Noch dramatischer geht es zu in der Oper, wo eine Bühnenhandlung mit Musik unterlegt und durch Gesang intensiviert vorgespielt wird. Hier überlagern sich mehrere Eigenzeiten, die der Bühnenhandlung, die der Musik und die des Zuschauers, was leicht zu einer Überlastung des Zuschauers/Zuhörers führen kann
Musik bewegt die Seele
Musik bewegt die Menschen, berührt ihre Seele. Ich verwende das Wort Seele nur mit Vorsicht, weil ich nicht weiß, was die Seele eigentlich ist. Was geschieht in der Seele, was geschieht im Menschen, wenn er sich von Musik berühren lässt? Meine Erfahrung, und nur davon kann ich hier sprechen, ist eine tiefgreifende: mich hat Musik schon immer angerührt, ich bin mit und durch Musik erwachsen geworden. Anton Bruckner mit seinen symphonischen Klangtürmen, der Anfang von Franz Schuberts weltabgewandter Klaviersonate in B-Dur, Mozarts herrliche Melodien in der Kleinen Nachtmusik, die so einfach aufgebaut und so eingängig sind, dass man danach tanzen könnte – die Musik ist so reich an wunderbaren Werken, ich erlebe sie nun schon mein ganzes Leben und habe doch nie genug davon. Mein Inneres, meine Seele sehnt sich nach Musik, die mich anrührt. Ich spüre mich selbst in der Musik, die Musik wird Teil von mir, oder ich werde Teil von ihr. Ich gehe in ihr auf.

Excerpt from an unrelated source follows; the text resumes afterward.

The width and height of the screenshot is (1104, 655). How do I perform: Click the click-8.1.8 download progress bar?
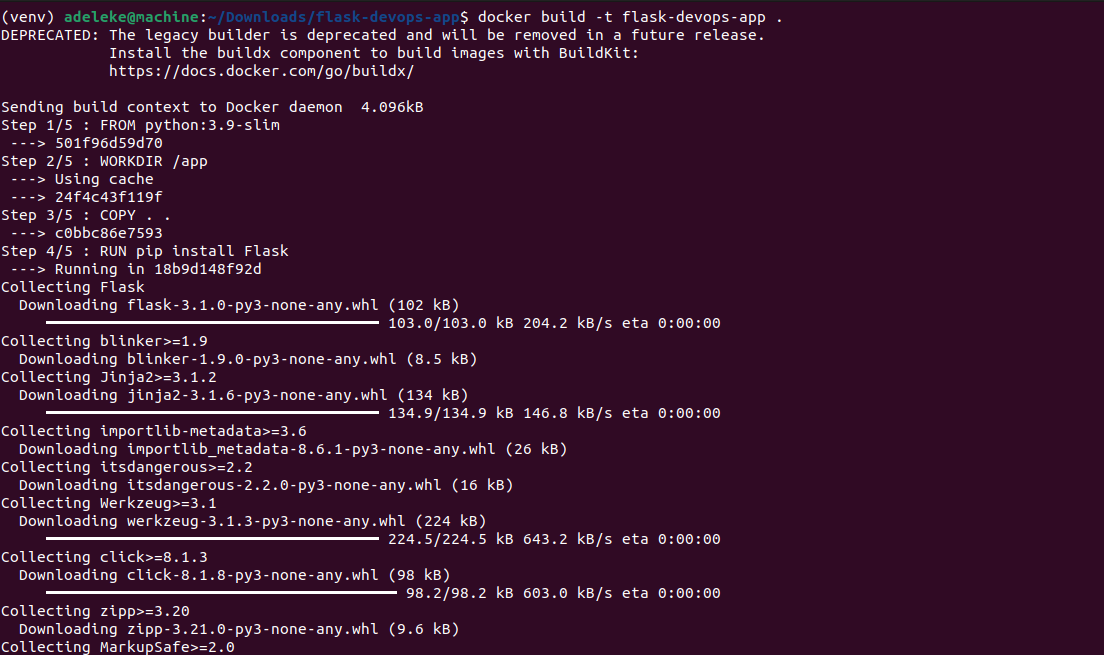click(x=221, y=593)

Aber die Worte beschreiben nicht wirklich, was mit mir passiert, wenn ich „meine“ Musik höre, ich kann es nur mit etwas abgenutzten Floskeln darstellen und komme doch an das Geheimnis der Musik nicht heran. Ich kenne keinen Menschen, keinen Buchautor, der dieses Geheimnis zu lüften vermocht hat, nicht einmal Adorno in seinem Buch über Beethoven hat das vermocht. Er hat es nicht einmal versucht. So bleibe ich zurück mit einer unvollständigen Beschreibung dessen, was mit uns geschieht, wenn wir Musik hören, ich kann es nicht völlig erklären. Aber dass Musik ihre eigene Zeit hat, die anders verläuft als unsere ständig vergehende Alltagszeit, das ist wohl richtig. Ich wünsche mir jedenfalls, dass Musik nie vergeht.